La stessa Commissione Parlamentare Antimafia, nella relazione conclusiva approvata il 7 febbraio scorso ha sottolineato: “fortissimo interesse da parte dei gruppi criminali per le risorse gestite dagli enti locali e di una strategia volta a condizionare dall’interno le singole amministrazioni, a partire da quelle dei comuni di più limitate dimensioni, al fine di indirizzarne le decisioni di spesa”; regioni ed enti locali sono “utilizzati come porta d’accesso per l’infiltrazione nella struttura amministrativa e istituzionale del Paese”: nelle motivazioni degli scioglimenti dei consigli comunali degli ultimi anni “viene evidenziata sempre più una impressionante correlazione tra presenze mafiose nelle istituzioni, investimenti pubblici in opere infrastrutturali e corruzione”, specie nelle Amministrazioni del Nord.

Ciò ha determinato un “progressivo deterioramento delle condizioni di legalità in seno a molti enti locali – prevalentemente ma non esclusivamente meridionali” che ha di pari passo emarginato per non dire del tutto eliminato il concetto di democrazia. Quella stessa democrazia che voglio ricordare come non sia un diritto, ma sia stata una conquista dei nostri antenati e che potrebbe anche venir meno in assenza di un percorso di proposte condivisibili e nel rispetto di tutti. Una condizione di vita che se vogliamo continuare ad avere necessita dell’adozione di una mentalità collettiva un po’ più rivolta al sociale ed un po’ meno all’interesse individuale e soprattutto bisogna “pretendere” che chi fa politica a qualsiasi livello debba fare esclusivamente gli interesse dei cittadini che rappresenta senza “vendersi” e o svendere il patrimonio pubblico che è chiamato ad amministrare.

E per tutto questo, credo che sia necessaria un’azione forte dello Stato per porre fine ad una dimensione di corruzione in cui affondano gli addentellati mafie e criminalità comune. Ma ai cittadini cosa si richiede?

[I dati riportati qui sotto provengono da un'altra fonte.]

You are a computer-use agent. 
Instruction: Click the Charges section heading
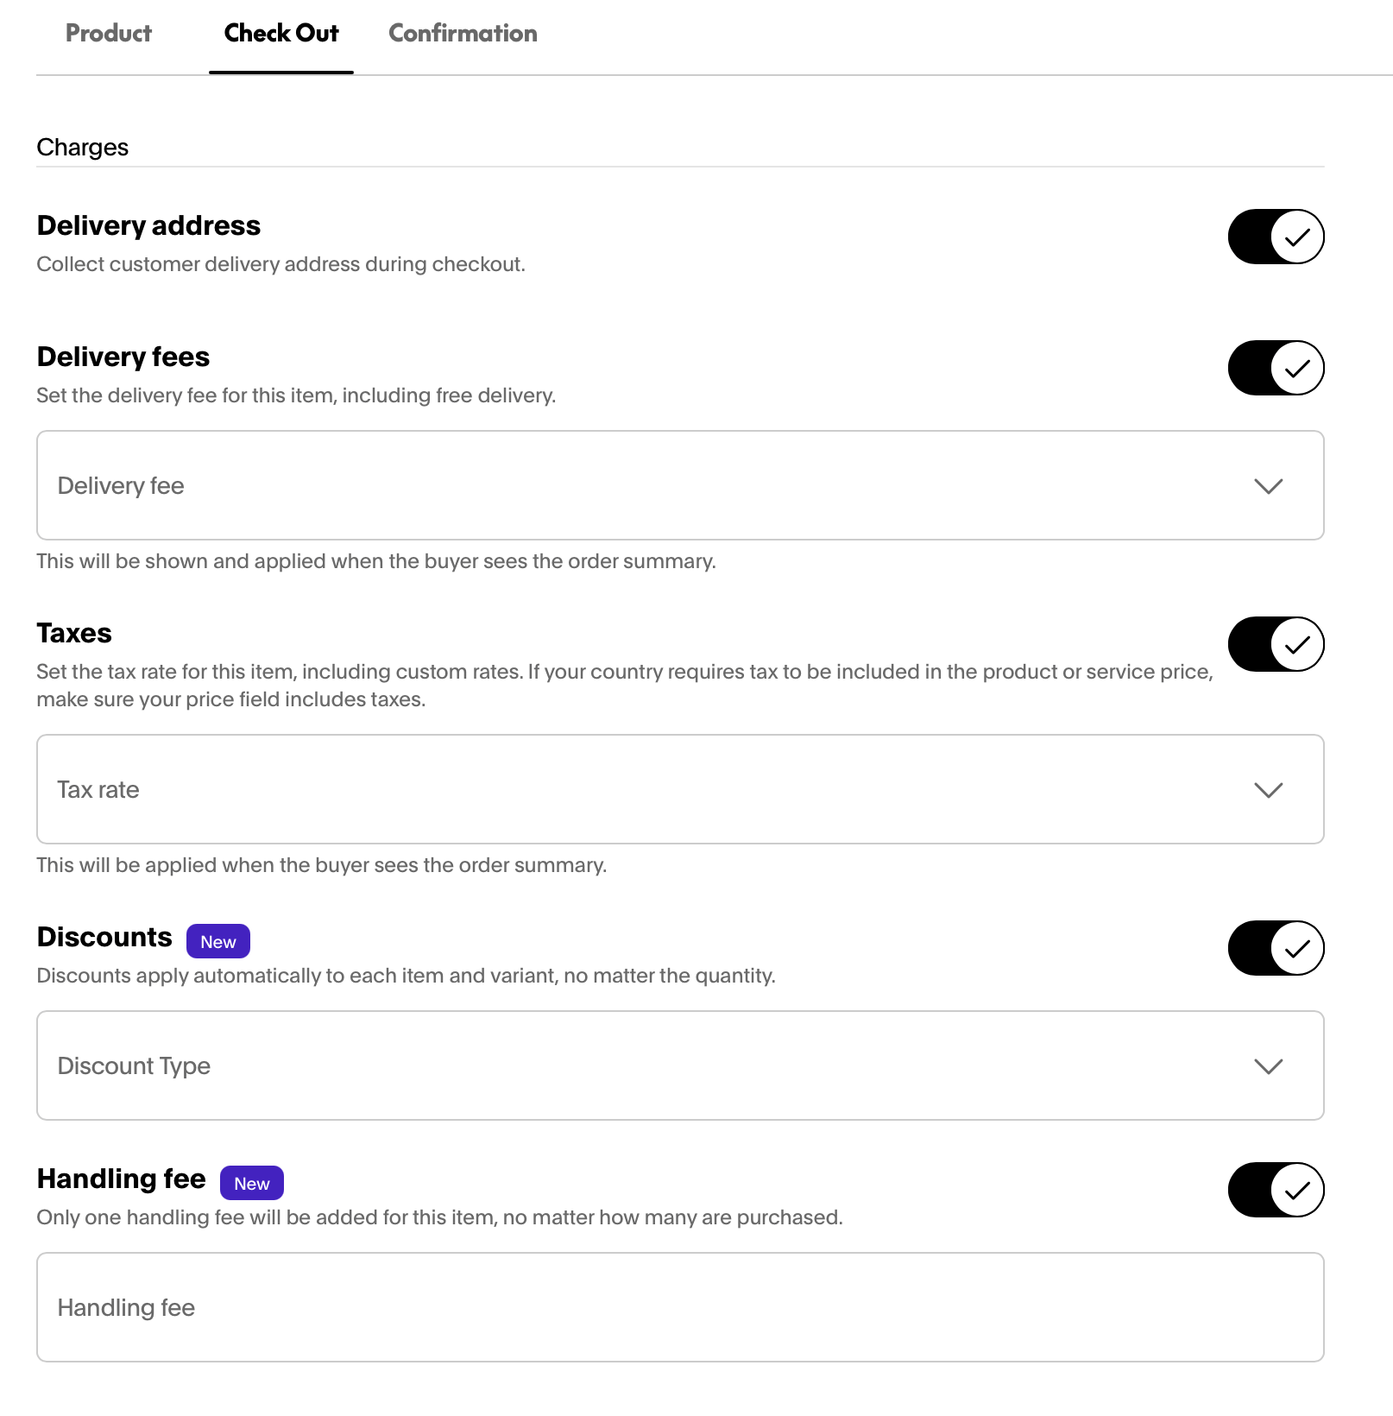point(83,148)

Dobbiamo sforzarci di diventare una società con un livello accettabile di onestà in cui a fronte di una maggiore lealtà del singolo, vi deve essere una molto maggiore lealtà dello Stato in tutte le sue diramazioni. I diritti civili e la libertà personale devono essere difesi senza alcuna esitazione. Le leggi devono essere punitive e non, come ora, assurdamente preventive. Il punto non è eliminare il reato attraverso la limitazione della libertà personale di chi lo ha commesso ma si deve fare in modo che chi commette reato paghi per questo.

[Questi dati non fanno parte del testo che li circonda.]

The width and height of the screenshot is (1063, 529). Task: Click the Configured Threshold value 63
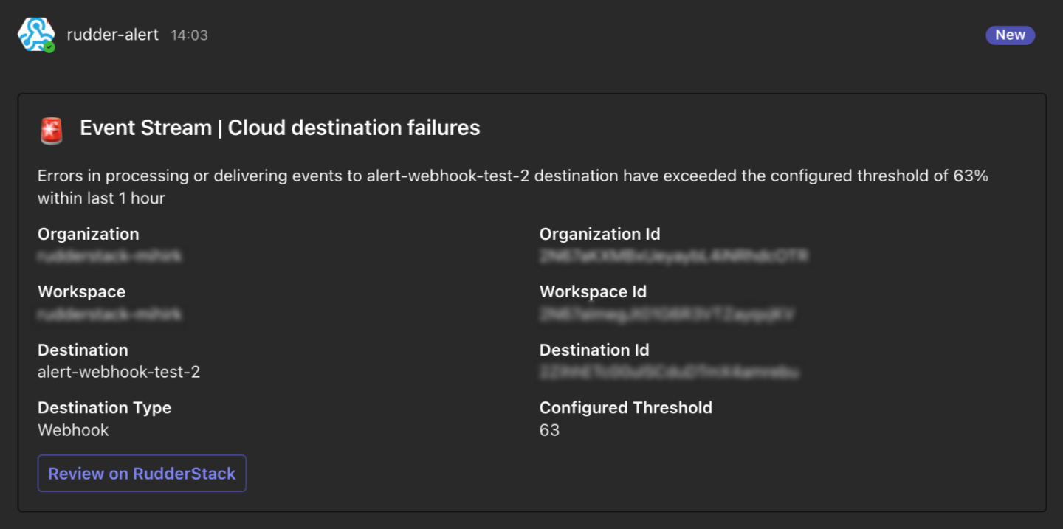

I cittadini che “subiscono” i commissariamenti dei consessi civici per infiltrazioni mafiose, non possono essere considerati come “i bancomat” da cui prelevare il danaro per risanare i bilanci dell’amministrazione depauperati dalla mala gestio dei governatori di turno; al contrario, siano, diventino e restino i protagonisti di un vivere dignitoso all’interno della comunità territoriale che abitano. Devono poter beneficiare dei servizi pubblici fondamentali per la loro elevazione culturale e professionale e solo così si potrà “considerare” aperta la strada per riuscire a ridare speranza al Paese ed un futuro migliore ai nostri figli.